The Medieval Association of Place and Space invites paper proposals for three sessions at the Medieval Congress at Kalamazoo, May 11–14, 2017. The deadline for proposals is September 15, 2016. Please submit all proposals to Matthew Boyd Goldie, indicating in which panel you would be interested participating.
Virtual Mappa (British Library), DM (University of Pennsylvania), Outremer (Fordham), Early Medieval Maps (University College London), Pelagios, and other projects have begun to show the diversity and utility of digital maps of various kinds. Congress attendees are eager to learn about the practical, theoretical, and pedagogical implications of digital projects; these sessions are in part a response to interest expressed at the 2016 Congress. These two linked sessions will explore the rapidly developing role of geographic information systems (GIS) in medieval studies, both the geospatial presentation of data and the digitization of medieval maps and other visual media.

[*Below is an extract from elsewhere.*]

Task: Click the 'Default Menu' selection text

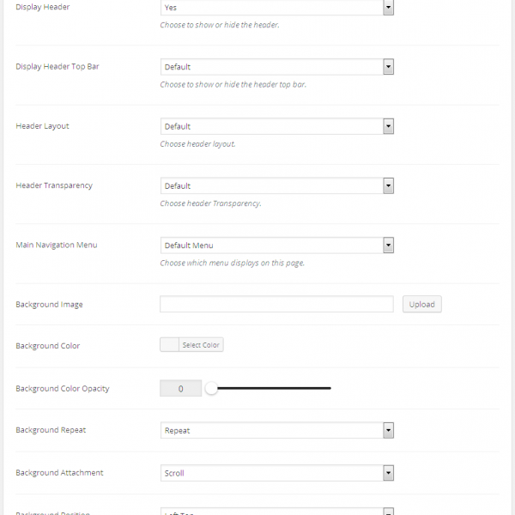Action: pos(189,245)
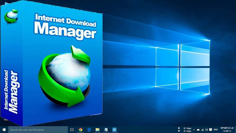Open File Explorer from the taskbar
236x133 pixels.
(x=97, y=130)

Geoinformatics I: Practices, Successes, and Challenges of GIS and Digital Images (workshop): The first workshop session will offer overviews and (where feasible) hands-on demonstrations of established digital projects and ones in development. The benefits will be for attendees to learn about the projects, interact with developers, and gain an understanding of the ways they may go about beginning their own large or small geoinformation projects. The workshop’s goals will however go beyond introductions to the projects in order for workshop participants to discuss the challenges in building GIS and other platforms and to outline the benefits for researchers and teachers. Submit your proposal here.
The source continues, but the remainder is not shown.